WHAT TO PRODUCE ▸
Rewrite the listing below with "GUI agent" switched to "screen agent" and every other line left as it is. Leave the pictures out.

** start of STORED DATA **

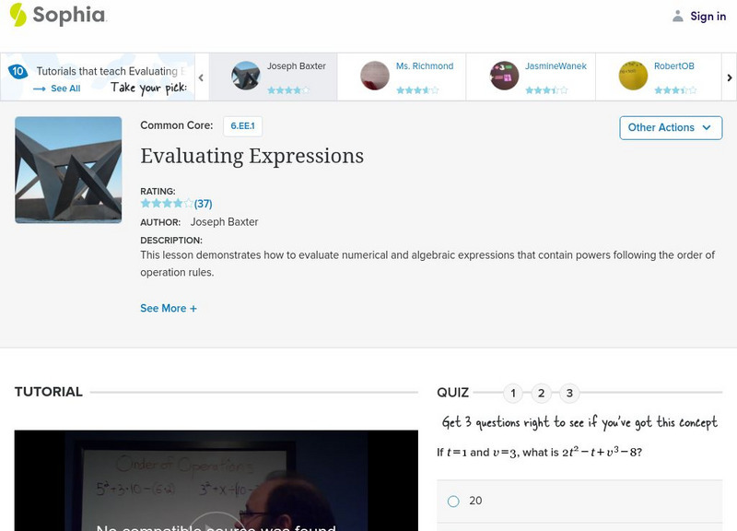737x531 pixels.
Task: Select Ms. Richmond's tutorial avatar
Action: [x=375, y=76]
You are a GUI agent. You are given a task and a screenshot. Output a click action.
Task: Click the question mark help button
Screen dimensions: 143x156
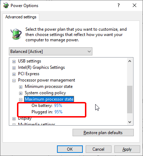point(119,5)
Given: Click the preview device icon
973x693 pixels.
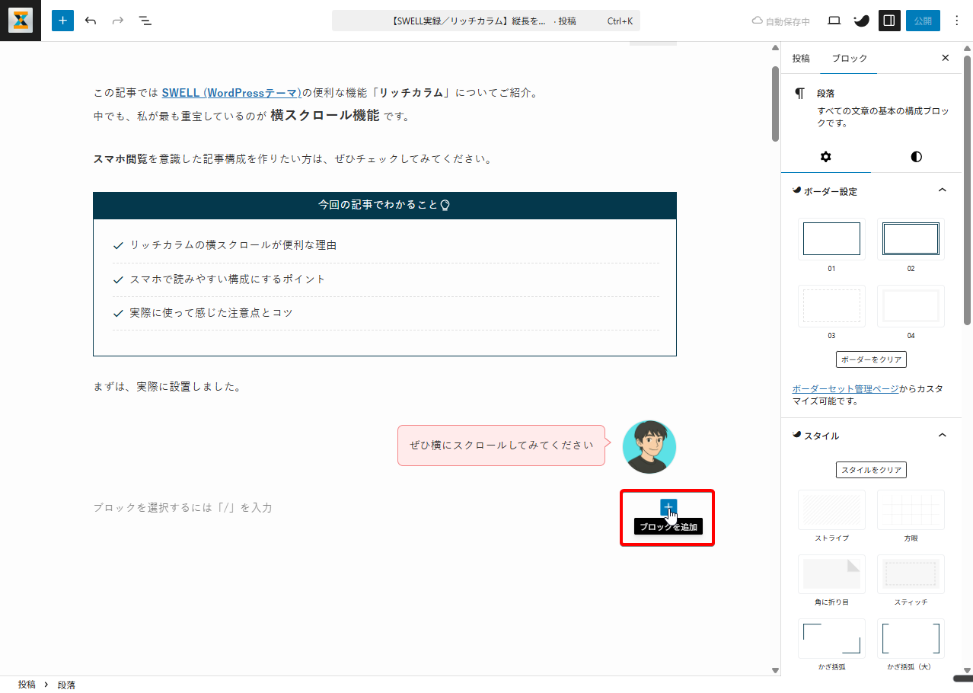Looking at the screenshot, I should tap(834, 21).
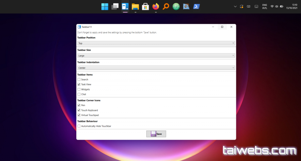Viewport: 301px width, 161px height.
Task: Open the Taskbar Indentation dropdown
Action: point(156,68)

** end of STORED DATA **

TASK OUTPUT ▸
737x531 pixels.
Task: Select Ms. Richmond's tutorial avatar
Action: [x=375, y=76]
You are a screen agent. You are given a task and a screenshot. Output a click action.
Task: Click the question mark help button
Screen dimensions: 143x156
point(119,5)
Given: Click the preview device icon
973x693 pixels.
Looking at the screenshot, I should tap(834, 21).
Viewport: 301px width, 161px height.
Task: Open the Taskbar Indentation dropdown
Action: point(156,68)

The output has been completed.